Who figured out how to cook beans the first time?

Another very common primitive cooking method is to wrap the food in green leaves and bury it with coals or place it in the hot ashes of the fire. While you couldn’t boil water this way, you can put a variety of vegetables and/or proteins in with the grains, which will then absorb the liquid the other elements release during cooking.

My sense is that this would have been the first method. A hunter/gather lifestyle would naturally produce a daily mix of small animals and vegetable matter (including beans and grains) which would be yummiest and easiest to digest if cooked together.

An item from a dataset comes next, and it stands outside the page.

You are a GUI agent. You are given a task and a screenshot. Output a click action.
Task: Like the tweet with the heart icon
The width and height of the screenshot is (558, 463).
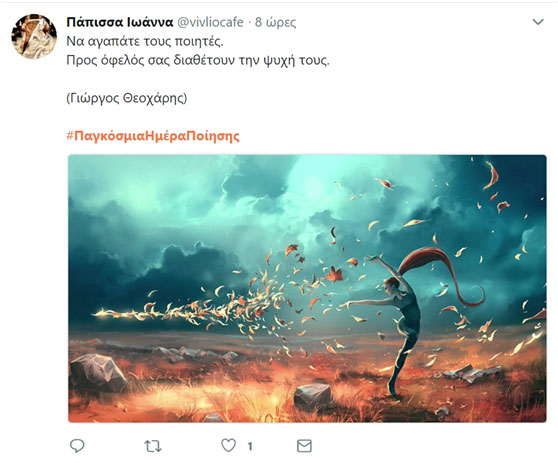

But obviously, all of these cooking styles would have developed in parallel by different groups, as well being shared among trading partners. Given that our first “technology” was stone based, I’m betting the first pots were just soft stones with a depression chiseled into them by harder stones. But it might have evolved differently in an area with good clay soil and hard woods.

Never underestimate what our forebears could do with stone. They were just as smart as we are, and many of their methods have been lost to time. We look at much of what they built and can’t figure out how they did it.

In California, which had neither any metallurgy nor ceramics, water was boiled in water-tight baskets (their basket weaving techniques are unsurpassable) by adding heated rocks. That’s how they cooked their acorn mush.

This isn’t strictly accurate. Both at the Southern and Northwestern extremes, ceramic-using cultures existed - the Owens Valley Brown Ware of the Paiute, for example, or the ceramics of the San Diego Kumeyaay.

Sorry, too broad a brush. California is a long state. The desert peoples partook of cultures farther east and south, and the Northwest tribes started merging into the cultures of the Pacific NW, of course. The point I was trying to make is that cultures with almost no resemblance, technologically speaking, to those of Europe, managed to cook food perfectly well without any of what we think of as necessary objects.

I grew up in Sierra Leone, West Africa. When we went into native villages, we would see young women pounding something (and often chanting to keep the rhythm) in what amounted to a large wooden mortar and pestle. The ‘mortar’ was a hollowed-out log, maybe a foot or more in diameter and the ‘pestle’, was another log. It looked like hard work.

All kinds of grain were pounded in this way and used to make a king of porridge which was their staple food. Meat might be added if it was available. Rice was de-husked by beating it on a mat and fanning to blow the lighter husks away.

Haven’t read the whole thread, but wouldn’t it make sense that the first way humans “cooked” beans was by just sprouting them? Keep the beans wet for a few days, wait for them to split open and for yummy soft edible bits to emerge by themselves?

Hadn’t thought of that, but yes, it’s a definite possibility. It’s also a method that could have easily happened by accident.